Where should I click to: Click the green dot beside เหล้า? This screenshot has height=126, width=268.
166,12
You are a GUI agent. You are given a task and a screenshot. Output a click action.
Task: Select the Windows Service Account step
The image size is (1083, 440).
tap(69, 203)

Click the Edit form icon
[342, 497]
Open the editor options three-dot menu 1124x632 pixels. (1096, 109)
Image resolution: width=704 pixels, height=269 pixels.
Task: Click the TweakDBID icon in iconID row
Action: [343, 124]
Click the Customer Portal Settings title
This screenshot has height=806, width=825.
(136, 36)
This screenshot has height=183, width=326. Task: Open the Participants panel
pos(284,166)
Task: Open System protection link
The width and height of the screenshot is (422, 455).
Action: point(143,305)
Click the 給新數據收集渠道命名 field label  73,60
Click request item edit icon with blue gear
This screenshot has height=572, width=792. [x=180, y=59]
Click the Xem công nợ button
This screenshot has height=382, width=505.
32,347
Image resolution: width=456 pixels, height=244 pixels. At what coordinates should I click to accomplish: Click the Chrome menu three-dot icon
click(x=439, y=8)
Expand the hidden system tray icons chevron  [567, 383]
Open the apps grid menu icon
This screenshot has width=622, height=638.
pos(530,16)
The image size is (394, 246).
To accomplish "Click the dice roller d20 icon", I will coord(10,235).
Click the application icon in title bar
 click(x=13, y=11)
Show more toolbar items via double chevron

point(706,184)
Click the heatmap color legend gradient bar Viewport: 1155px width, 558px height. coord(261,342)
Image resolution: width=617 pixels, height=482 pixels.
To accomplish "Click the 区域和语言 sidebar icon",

##########

_Your assignment_
Type out each entry above again, exactly.

_Final answer_
Where should I click to: Click the green dot beside เหล้า? This screenshot has height=126, width=268.
166,12
You are a GUI agent. You are given a task and a screenshot. Output a click action.
Task: Select the Windows Service Account step
The image size is (1083, 440).
tap(69, 203)

Click the Edit form icon
[342, 497]
Open the editor options three-dot menu 1124x632 pixels. (1096, 109)
Image resolution: width=704 pixels, height=269 pixels.
Task: Click the TweakDBID icon in iconID row
Action: [343, 124]
Click the Customer Portal Settings title
This screenshot has height=806, width=825.
(136, 36)
This screenshot has height=183, width=326. Task: Open the Participants panel
pos(284,166)
Task: Open System protection link
The width and height of the screenshot is (422, 455).
Action: point(143,305)
Click the 給新數據收集渠道命名 field label  73,60
Click request item edit icon with blue gear
This screenshot has height=572, width=792. [x=180, y=59]
Click the Xem công nợ button
This screenshot has height=382, width=505.
32,347
Image resolution: width=456 pixels, height=244 pixels. At what coordinates should I click to accomplish: Click the Chrome menu three-dot icon
click(x=439, y=8)
Expand the hidden system tray icons chevron  [567, 383]
Open the apps grid menu icon
This screenshot has width=622, height=638.
pos(530,16)
The image size is (394, 246).
To accomplish "Click the dice roller d20 icon", I will coord(10,235).
Click the application icon in title bar
 click(x=13, y=11)
Show more toolbar items via double chevron

point(706,184)
Click the heatmap color legend gradient bar Viewport: 1155px width, 558px height. coord(261,342)
Image resolution: width=617 pixels, height=482 pixels.
To accomplish "Click the 区域和语言 sidebar icon",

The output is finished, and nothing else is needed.